I flag clearly when a casino has something that concerns me — slow withdrawals, vague bonus terms, or a responsible gambling page that’s essentially decorative. I’d rather a reader skip a dodgy platform than sign up based on a glowing review that ignored the red flags.
Selected research and publications
Over the course of my career I’ve contributed to more than 150 academic publications. A selection of the areas most directly relevant to what I write about here:
| Year | Research area | Publisher / funder |
|---|---|---|
| 2014 | Social casinos and pathways to gambling | Computers in Human Behavior |
| 2018 | Problem gambling and digital platform design | Psychology of Addictive Behaviors |
| 2020 | Loot boxes and gambling-adjacent mechanics | Gambling Research Australia |
| 2021 | Sports betting advertising on social media | Victorian Responsible Gambling Foundation |
| 2023 | Gambling harm in NSW population samples | NSW Responsible Gambling Fund |
| 2024 | Mobile gambling and in-session behaviour | CQUniversity / EGRL internal report |
These studies aren’t cited as decoration — they directly inform how I think about the features I describe.
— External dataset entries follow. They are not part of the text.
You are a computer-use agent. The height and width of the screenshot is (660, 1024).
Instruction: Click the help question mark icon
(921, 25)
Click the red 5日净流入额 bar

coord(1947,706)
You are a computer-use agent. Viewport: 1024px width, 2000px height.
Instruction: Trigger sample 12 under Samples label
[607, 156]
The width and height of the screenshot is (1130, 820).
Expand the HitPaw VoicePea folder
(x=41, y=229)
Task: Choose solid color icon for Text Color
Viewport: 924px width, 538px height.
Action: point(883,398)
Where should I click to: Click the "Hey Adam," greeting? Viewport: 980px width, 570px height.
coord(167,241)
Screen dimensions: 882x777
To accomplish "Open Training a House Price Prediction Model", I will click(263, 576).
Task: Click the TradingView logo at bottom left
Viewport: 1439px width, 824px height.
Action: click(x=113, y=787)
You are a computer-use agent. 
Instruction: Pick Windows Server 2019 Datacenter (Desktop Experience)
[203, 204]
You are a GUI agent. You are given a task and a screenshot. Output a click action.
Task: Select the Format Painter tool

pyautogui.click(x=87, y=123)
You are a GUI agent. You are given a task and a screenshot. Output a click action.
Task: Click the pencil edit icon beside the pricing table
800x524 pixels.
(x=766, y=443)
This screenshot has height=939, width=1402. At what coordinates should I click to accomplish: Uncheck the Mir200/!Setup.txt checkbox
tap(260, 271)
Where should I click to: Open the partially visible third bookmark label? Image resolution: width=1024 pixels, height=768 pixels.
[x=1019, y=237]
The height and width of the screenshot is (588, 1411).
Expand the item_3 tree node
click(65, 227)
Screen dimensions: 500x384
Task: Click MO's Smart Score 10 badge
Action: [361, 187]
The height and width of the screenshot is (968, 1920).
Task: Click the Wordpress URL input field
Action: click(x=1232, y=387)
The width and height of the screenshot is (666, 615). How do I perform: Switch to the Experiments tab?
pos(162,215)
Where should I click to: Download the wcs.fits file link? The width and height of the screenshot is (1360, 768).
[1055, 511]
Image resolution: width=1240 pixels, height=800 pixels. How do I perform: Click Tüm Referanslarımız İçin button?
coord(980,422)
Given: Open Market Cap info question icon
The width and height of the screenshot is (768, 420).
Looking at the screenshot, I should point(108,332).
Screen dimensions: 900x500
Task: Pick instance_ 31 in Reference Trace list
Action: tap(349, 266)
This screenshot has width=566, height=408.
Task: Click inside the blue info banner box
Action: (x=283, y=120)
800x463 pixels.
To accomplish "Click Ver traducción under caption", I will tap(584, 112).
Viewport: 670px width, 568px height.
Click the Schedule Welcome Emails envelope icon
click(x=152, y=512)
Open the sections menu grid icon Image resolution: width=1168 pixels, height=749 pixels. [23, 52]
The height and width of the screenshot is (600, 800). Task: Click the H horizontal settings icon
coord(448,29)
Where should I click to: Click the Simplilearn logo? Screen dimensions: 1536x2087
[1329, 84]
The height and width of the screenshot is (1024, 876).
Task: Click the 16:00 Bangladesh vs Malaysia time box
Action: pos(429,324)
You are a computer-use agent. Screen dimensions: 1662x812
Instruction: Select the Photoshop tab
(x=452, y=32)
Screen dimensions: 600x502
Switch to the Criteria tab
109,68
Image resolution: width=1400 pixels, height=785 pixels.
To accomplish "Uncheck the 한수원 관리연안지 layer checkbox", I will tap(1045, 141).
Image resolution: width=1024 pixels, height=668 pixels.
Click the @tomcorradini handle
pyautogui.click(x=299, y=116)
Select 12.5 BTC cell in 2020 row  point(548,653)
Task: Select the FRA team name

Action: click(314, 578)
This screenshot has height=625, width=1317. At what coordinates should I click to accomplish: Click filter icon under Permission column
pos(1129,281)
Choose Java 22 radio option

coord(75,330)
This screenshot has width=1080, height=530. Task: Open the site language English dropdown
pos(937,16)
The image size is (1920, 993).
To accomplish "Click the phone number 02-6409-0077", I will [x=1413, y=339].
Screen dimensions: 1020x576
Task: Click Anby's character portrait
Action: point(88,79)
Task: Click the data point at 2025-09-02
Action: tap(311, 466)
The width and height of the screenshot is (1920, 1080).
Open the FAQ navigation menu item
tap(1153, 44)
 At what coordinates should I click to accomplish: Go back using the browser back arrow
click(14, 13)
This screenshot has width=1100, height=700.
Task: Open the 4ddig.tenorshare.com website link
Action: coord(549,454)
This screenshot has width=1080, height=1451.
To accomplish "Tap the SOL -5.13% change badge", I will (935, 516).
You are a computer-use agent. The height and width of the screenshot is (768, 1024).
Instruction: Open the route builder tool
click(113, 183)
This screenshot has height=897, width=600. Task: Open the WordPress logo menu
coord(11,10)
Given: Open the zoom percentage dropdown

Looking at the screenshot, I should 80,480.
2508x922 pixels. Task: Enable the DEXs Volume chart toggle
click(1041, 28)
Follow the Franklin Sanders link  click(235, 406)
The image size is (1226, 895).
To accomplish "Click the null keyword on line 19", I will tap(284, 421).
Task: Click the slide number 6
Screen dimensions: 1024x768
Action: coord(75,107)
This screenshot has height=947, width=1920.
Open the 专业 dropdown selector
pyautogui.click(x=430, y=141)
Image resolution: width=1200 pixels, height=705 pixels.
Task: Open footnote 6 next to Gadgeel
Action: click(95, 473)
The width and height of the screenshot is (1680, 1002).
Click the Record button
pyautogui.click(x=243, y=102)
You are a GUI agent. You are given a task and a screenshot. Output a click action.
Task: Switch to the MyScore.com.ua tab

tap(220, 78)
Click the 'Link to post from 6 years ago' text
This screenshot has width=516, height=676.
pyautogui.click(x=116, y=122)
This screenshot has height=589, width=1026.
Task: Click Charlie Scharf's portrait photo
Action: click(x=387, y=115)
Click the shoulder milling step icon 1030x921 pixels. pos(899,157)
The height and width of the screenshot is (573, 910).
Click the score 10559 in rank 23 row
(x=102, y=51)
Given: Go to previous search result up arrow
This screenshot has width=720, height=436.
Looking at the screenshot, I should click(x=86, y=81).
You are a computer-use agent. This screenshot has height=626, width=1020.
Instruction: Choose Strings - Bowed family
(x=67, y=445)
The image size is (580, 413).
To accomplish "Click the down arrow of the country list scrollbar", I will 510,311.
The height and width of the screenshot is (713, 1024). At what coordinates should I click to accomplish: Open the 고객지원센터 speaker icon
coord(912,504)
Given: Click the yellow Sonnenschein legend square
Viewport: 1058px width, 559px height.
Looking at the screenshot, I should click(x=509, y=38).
When I call a bonus structure “high friction,” that framing comes from understanding what the research says about how players process reward delays and loss sequences.
A note on independence
I want to be transparent about something: A Big Candy Casino is the platform this page appears on, but that doesn’t mean every review I write here is a recommendation. My goal is to give Australian players accurate information so they can decide for themselves. Some casinos I assess here will get a straightforward positive recommendation. Others will get a conditional one — good in some areas, weak in others. A few won’t get a recommendation at all. That’s how it should be, and it’s the only way this kind of writing has any value.